▸ **Exercise data**:

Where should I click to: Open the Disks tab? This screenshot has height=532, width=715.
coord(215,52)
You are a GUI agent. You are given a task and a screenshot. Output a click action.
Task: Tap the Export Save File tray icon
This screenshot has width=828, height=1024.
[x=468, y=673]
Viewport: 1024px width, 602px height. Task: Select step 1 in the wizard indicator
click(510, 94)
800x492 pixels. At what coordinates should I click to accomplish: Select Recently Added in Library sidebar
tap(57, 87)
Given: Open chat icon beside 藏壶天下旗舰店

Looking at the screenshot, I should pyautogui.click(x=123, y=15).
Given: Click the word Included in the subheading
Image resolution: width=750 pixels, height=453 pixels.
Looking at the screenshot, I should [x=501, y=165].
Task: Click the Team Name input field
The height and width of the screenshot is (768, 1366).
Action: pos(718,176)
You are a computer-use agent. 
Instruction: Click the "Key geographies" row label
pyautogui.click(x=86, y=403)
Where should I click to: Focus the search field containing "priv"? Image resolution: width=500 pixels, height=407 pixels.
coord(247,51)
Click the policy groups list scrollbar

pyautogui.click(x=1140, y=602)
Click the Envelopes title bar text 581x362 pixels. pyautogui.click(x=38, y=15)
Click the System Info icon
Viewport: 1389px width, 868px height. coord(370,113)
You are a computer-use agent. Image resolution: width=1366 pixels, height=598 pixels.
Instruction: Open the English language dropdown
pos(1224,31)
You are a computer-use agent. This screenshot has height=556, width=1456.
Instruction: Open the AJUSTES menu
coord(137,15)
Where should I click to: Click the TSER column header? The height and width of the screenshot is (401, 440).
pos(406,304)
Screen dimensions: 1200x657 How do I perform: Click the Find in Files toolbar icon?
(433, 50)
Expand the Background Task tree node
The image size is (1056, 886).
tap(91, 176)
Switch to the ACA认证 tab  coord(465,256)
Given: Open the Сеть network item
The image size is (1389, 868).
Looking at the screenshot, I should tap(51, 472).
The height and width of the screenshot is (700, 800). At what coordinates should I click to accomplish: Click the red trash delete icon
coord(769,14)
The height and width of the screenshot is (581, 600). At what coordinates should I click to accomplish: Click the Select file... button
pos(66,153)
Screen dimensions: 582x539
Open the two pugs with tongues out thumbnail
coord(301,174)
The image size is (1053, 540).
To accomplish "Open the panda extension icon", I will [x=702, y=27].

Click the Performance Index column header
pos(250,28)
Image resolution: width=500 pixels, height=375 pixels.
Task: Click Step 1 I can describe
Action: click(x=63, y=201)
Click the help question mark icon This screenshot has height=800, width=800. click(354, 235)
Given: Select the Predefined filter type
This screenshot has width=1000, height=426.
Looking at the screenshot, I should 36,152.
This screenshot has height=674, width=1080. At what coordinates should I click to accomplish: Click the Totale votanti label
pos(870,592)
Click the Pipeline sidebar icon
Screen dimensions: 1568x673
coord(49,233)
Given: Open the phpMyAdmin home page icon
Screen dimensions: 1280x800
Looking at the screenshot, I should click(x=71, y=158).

▸ **About this task**: Looking only at the listing, say how many lines include "computer"; reply with the number alone.

▸ **Exercise result**: 3